▶ [Quoted passage]:
● ● ● ● ●
I just read Conan’s article yesterday on how he settled a years long lawsuit with a plaintiff who says his Twitter jokes were stolen. Conan’s defense was that during any major current event, one can find about 25 people making the “original” same joke on Twitter the same day.
At any rate, it’s the cast, the directing, the writing, and other creative elements that make a show what it is.
Speaking anecdotally, how many times do people post a comment about a story, then go on to read other comments just to see remarks very similar to what they’ve just posted. I know it’s happened to me here and I’ve also seen other people saying the same. I know that a show’s premise is longer than a comment but, as some have said, the character types are hardly unheard of.
● ● ● ● ●
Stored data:
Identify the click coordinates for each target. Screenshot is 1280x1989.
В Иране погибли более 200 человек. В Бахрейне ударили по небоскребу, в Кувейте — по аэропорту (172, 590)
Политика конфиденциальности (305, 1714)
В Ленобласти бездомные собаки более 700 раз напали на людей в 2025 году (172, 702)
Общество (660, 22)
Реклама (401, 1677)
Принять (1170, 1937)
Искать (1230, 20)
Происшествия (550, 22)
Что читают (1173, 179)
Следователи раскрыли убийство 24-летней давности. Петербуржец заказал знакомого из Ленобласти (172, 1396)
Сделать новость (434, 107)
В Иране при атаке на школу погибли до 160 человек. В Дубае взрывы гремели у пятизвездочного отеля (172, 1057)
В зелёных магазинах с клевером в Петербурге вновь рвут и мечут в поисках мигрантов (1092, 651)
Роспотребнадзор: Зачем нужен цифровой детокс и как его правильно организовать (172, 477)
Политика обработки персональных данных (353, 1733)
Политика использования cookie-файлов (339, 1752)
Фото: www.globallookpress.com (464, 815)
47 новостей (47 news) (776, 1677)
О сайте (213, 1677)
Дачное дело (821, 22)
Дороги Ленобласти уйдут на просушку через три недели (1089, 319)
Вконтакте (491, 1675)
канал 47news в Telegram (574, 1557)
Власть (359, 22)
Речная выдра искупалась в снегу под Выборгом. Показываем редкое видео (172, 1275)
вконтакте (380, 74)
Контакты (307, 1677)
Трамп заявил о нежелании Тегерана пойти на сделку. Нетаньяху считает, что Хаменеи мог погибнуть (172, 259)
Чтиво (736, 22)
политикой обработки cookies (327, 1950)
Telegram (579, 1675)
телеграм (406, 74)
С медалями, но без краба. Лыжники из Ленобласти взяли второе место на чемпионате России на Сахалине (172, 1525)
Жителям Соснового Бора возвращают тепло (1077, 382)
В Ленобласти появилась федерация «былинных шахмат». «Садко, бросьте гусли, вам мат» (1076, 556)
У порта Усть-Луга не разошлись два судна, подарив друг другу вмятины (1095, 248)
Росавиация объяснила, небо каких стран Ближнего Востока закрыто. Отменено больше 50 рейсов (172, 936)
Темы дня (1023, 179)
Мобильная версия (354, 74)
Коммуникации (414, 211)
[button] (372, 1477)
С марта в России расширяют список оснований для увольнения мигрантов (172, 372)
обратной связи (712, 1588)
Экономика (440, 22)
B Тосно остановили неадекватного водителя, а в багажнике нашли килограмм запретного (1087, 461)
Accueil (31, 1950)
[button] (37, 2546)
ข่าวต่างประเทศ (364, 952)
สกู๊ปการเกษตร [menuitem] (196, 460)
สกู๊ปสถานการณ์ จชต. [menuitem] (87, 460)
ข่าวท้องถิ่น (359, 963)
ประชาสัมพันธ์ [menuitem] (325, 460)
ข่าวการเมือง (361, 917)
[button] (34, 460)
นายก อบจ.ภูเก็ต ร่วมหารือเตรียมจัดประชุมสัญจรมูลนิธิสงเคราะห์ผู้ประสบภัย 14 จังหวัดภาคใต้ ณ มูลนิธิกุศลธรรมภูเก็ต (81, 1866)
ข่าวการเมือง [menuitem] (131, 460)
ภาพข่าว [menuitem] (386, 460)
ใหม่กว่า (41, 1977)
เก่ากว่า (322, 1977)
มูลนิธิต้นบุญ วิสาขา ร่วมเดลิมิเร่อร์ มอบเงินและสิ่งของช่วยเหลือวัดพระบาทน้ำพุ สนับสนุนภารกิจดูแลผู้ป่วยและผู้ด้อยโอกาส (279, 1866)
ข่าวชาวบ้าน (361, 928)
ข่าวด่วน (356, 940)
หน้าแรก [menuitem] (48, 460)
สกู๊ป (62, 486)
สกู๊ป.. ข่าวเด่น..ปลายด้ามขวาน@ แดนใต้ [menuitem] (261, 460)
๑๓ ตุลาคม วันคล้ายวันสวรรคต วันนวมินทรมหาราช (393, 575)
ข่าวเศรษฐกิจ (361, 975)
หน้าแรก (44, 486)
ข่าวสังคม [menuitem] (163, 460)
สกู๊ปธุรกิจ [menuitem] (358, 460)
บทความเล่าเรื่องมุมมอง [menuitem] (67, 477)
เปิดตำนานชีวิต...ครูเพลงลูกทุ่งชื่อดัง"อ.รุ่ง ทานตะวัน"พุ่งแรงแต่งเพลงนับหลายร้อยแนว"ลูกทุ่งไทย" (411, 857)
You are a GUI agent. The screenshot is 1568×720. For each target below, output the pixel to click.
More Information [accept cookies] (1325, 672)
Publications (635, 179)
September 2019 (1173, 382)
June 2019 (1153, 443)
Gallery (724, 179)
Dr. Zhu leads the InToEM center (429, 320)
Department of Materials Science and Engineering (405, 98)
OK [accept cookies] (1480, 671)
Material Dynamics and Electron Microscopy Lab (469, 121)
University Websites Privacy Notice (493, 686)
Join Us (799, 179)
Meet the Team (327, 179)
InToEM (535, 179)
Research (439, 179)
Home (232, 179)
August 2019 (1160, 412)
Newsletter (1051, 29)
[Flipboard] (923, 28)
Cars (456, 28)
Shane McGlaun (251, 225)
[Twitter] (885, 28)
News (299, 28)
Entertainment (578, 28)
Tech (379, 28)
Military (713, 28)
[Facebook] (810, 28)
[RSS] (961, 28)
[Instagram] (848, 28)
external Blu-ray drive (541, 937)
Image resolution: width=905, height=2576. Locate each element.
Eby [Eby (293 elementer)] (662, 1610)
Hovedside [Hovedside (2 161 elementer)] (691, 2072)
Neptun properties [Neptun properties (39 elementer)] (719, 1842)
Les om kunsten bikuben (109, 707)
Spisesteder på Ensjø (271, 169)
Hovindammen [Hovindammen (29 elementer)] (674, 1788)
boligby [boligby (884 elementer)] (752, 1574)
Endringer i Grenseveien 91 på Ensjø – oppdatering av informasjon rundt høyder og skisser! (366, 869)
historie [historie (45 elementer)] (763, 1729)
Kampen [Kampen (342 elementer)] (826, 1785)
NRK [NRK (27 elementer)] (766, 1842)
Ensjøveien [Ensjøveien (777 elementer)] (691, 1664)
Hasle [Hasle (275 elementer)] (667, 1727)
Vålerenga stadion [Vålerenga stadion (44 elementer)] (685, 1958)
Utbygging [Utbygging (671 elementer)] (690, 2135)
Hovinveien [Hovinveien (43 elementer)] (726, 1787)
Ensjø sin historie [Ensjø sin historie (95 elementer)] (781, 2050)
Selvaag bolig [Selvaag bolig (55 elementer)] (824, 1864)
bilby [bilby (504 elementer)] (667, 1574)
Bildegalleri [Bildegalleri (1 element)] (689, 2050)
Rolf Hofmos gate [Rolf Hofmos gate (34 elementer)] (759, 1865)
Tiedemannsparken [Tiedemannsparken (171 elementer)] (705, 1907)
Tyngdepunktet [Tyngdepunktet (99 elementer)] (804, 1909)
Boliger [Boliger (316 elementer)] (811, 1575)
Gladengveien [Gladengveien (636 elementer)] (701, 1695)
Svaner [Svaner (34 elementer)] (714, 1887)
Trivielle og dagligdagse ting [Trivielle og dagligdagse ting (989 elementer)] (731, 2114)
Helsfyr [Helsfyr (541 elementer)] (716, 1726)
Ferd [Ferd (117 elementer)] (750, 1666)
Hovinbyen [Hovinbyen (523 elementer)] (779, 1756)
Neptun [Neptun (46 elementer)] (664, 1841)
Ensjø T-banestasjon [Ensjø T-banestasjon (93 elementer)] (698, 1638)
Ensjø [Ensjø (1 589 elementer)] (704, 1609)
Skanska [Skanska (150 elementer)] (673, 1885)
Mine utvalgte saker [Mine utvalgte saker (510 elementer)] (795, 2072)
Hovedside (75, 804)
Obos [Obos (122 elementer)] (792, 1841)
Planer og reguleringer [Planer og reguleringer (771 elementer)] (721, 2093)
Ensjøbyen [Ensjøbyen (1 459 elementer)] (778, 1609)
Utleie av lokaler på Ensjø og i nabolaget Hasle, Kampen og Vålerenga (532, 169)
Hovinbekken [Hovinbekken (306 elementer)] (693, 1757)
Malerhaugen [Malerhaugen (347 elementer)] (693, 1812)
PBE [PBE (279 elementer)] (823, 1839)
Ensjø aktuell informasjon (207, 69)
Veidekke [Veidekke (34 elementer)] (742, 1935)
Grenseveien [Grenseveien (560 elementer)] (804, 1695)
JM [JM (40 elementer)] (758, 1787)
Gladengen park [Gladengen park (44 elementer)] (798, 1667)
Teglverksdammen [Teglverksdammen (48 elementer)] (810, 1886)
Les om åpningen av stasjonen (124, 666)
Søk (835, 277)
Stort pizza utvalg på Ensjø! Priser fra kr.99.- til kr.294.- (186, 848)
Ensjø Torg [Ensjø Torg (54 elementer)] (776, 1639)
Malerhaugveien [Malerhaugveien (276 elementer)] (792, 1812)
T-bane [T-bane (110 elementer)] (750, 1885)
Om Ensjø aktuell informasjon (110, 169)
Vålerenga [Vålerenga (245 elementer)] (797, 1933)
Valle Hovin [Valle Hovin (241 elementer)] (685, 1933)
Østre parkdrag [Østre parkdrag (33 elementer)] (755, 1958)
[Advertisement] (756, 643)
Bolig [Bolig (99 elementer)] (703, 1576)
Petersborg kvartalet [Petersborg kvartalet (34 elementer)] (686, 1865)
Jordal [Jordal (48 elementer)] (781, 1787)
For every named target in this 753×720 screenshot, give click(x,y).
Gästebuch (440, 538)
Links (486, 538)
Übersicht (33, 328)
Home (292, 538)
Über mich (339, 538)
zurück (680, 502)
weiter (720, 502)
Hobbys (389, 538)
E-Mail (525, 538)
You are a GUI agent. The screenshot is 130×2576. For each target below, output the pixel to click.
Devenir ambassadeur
● ● ● ● ●
▶ [Required work]:
[1] In two sentences, summarize the comment on Conan's lawsuit.
[2] From the comment on Conan's lawsuit, extract the passage starting with "I just read" and going on through "what it is.".
[3] Condense the paragraph of the comment on Conan's lawsuit that begins "Speaking anecdotally" into a bulleted list of its main points.

▶ [Activity answers]:
[1] Conan settled a years-long lawsuit with a plaintiff who said his Twitter jokes were stolen, defending himself on the grounds that about 25 people make the same "original" joke on Twitter on the day of any major current event. The writer argues that a show is defined by its cast, directing, writing, and other creative elements, and notes that commenters often find remarks very similar to their own, while the character types in question are hardly unheard of.

[2]
I just read Conan’s article yesterday on how he settled a years long lawsuit with a plaintiff who says his Twitter jokes were stolen. Conan’s defense was that during any major current event, one can find about 25 people making the “original” same joke on Twitter the same day.
At any rate, it’s the cast, the directing, the writing, and other creative elements that make a show what it is.

[3]
- People often post a comment about a story and then find other comments very similar to theirs.
- This has happened to the writer here, and the writer has seen others say the same.
- A show's premise is longer than a comment.
- As some have said, the character types are hardly unheard of.